Producing and using website statistics

Posted by Steve on Mon 31 Jan 2005 at 00:28

It's very useful to be able to view the statistics of websites, to see how visitors are finding your sites, which pages are the most popular, etc. Debian contains several packages for presenting this information to you, and here we'll look at two of them.

When it comes to viewing statistics of your website there are a few things that you have to bear in mind:

  • Looking at the Apache logfiles doesn't tell you the complete number of visitors to your website - because users may be sharing a proxy, or cache.
  • You can't tell how many visitors you've actually had because of caches, proxies, and badly behaving browsers.
  • You can't tell how people move around your website due to caching at the client side.
  • You may never know how your users arrived at your site because Referrer information may be missing, or incorrect.
  • You can't tell how long users read your pages for, nor can you tell how they left your site or where they went next.

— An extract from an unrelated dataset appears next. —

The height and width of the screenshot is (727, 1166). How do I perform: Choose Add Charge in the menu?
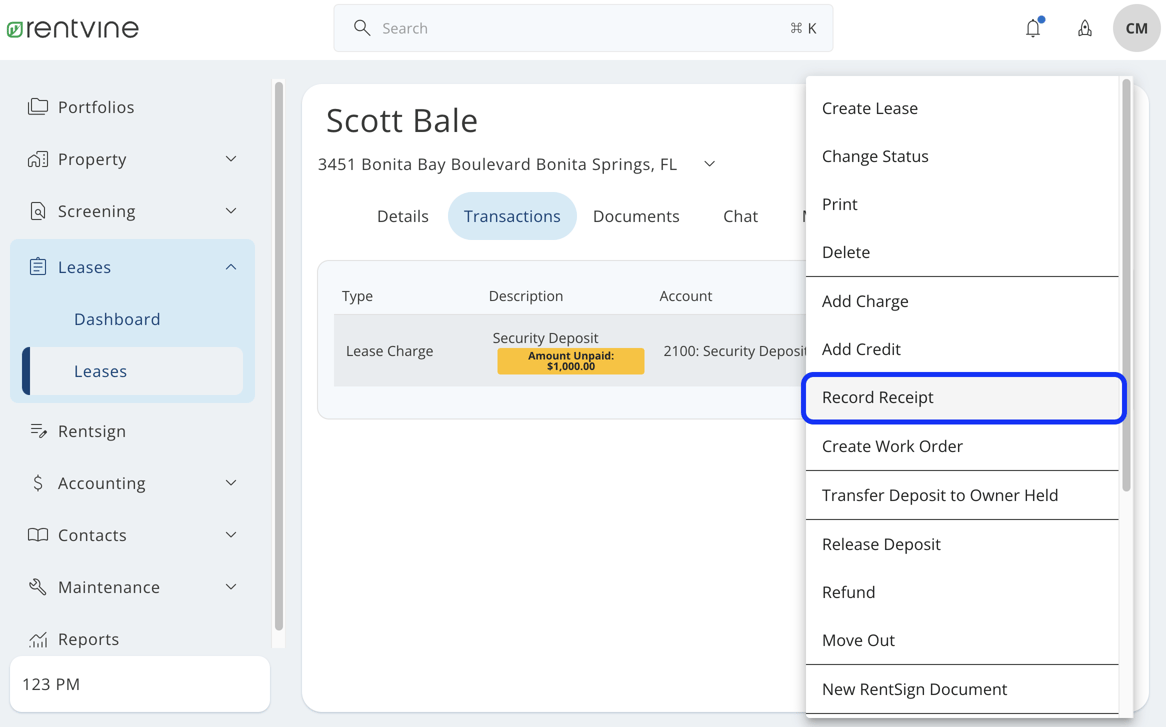[865, 301]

With those caveats out of the way the package you'll choose to display your statistics will probably depend on two things:

  • How easy the setup and maintainence is.
  • Whether the information presented is that which you care about.

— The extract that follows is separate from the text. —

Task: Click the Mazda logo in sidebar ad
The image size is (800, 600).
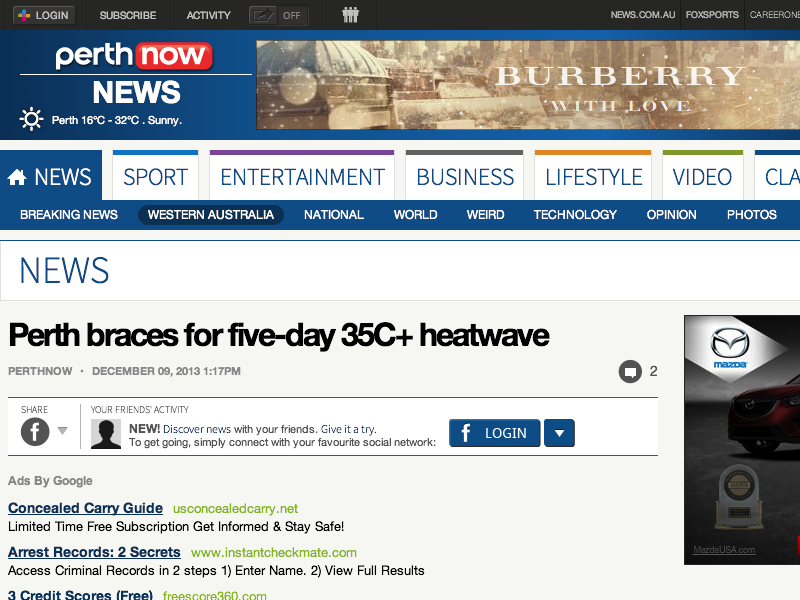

In a very simple way the total number of visits to your website can be achieved by merely counting all the lines inside your apache access log with the following command:

wc -l /var/log/apache/access.log

However this doesn't take very much into account, for example a single visit to your website to view the front page might result in multiple requests, for example to load a CSS file and a group of graphics.

Similar simple statistics can be achieved from the command line, such as showing the number of unique visitors to your site:

awk '{print $1}' | sort -u | wc -l

(This extracts the first part each line in the logfile, which is the hostname or IP address of the visitor, sorts these entries removing duplicates and then counts them)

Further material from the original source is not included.